Published online by Cambridge University Press: 10 May 2010
Sometimes a great notion springs up at you. Many of the conclusions in this book arose that way. Other times, an idea sidles up, nudging you time and time again from the periphery. That seems to better fit how this book came about.
The first seed was probably planted at Michigan State University, where the climate, if inhospitable to the body, was highly conducive to interpersonal explorations. There, Judee taught a graduate seminar called Theories of Interpersonal Intimacy. The seed germinated at the University of Arizona, with the aid of the warm desert sun and further graduate seminars, titled Dyadic Interaction Processes and Theories of Intimacy Exchange. But it truly began to take root when the three of us, now working as a research team, realized that no single volume or article could offer us a comprehensive analysis to guide our own theorizing and research in this at once exciting and frustrating area.

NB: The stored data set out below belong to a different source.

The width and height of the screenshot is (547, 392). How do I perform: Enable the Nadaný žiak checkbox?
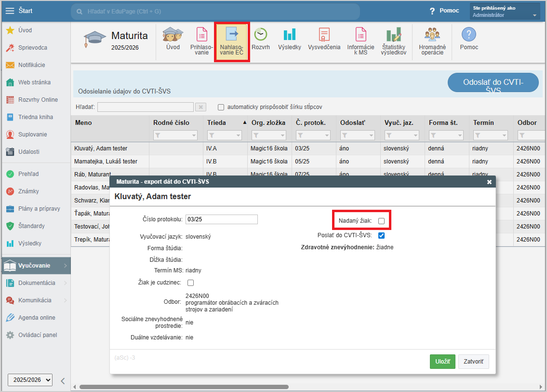click(381, 221)
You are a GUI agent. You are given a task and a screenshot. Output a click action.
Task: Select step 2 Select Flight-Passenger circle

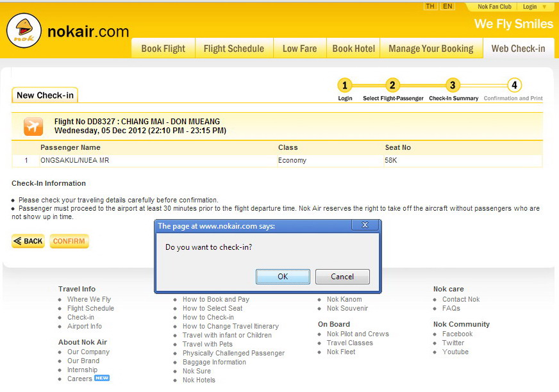392,85
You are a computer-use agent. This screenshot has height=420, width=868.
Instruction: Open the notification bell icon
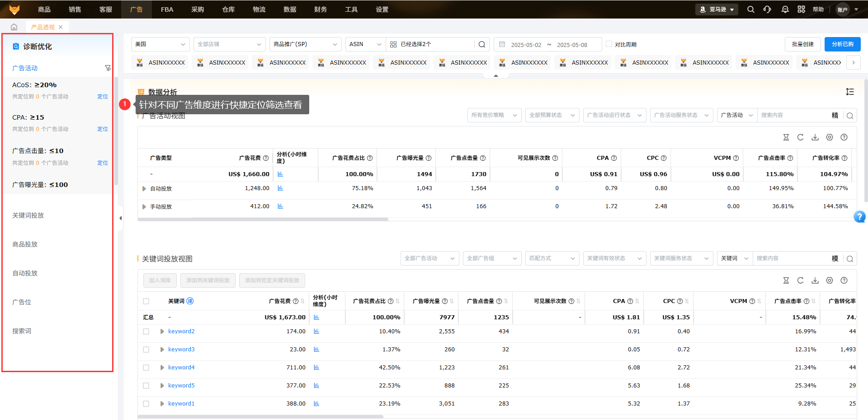[785, 9]
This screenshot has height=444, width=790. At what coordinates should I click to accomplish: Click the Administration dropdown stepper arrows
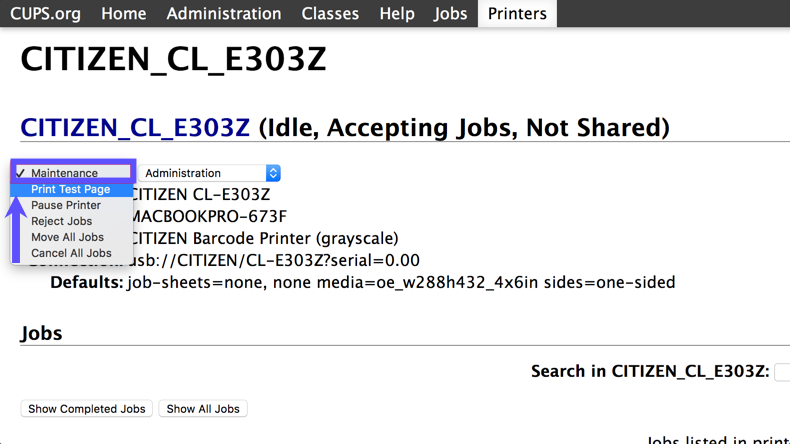pyautogui.click(x=273, y=173)
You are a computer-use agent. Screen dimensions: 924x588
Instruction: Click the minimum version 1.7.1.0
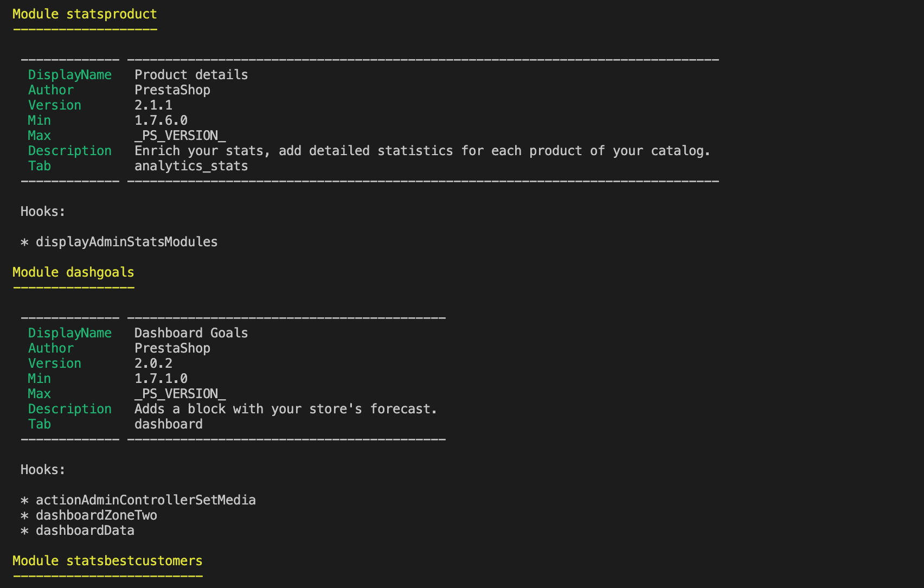[x=161, y=379]
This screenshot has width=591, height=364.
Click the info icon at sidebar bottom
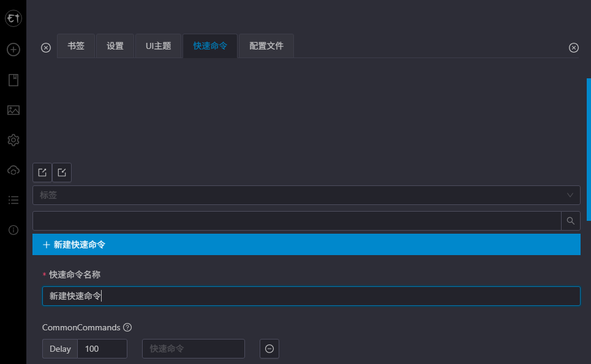point(13,231)
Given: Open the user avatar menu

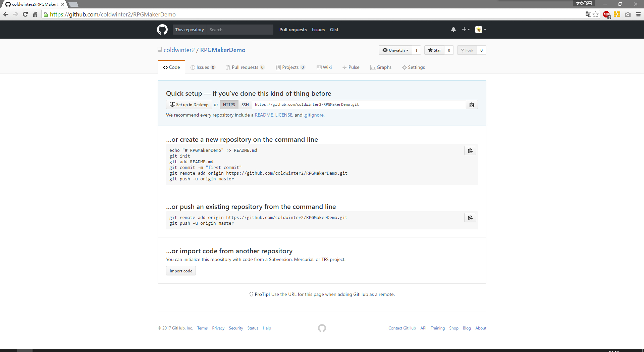Looking at the screenshot, I should pos(481,30).
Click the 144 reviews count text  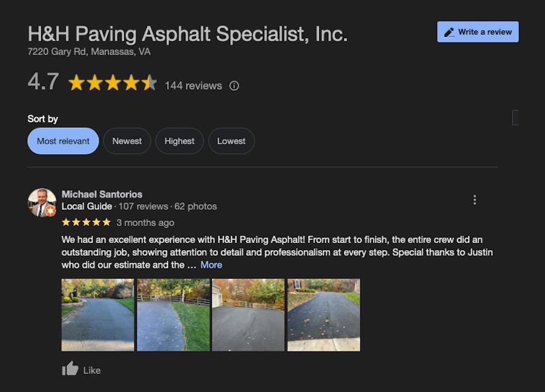tap(193, 85)
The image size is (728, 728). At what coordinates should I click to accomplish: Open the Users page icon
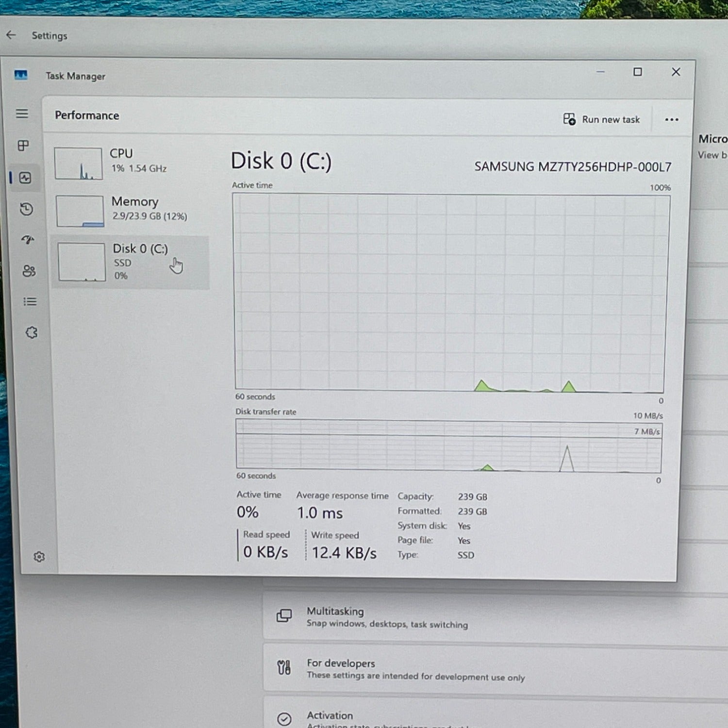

And so the book grew, with much nurturing, weeding, and pruning from a host of student “gardeners” – people like Jerry Hale, Dave Buller, Milt Shatzer, Mary Diez, Rodney Reynolds, Lynn Aho, Beth Le Poire, Aileen Buslig, Renee Klingle, Patricia Rockwell, Michael Payne, Jamie Comstock, Cindy White, Pamela Koch, Eusebio Alvaro, Leu Strope, Kristen Burge, Mike Voloudakis, Megan Sheehan, and Carol Hensley – whose penetrating questions, summaries, editings, and critiques provided essential nutrients and to whom we owe a debt of gratitude.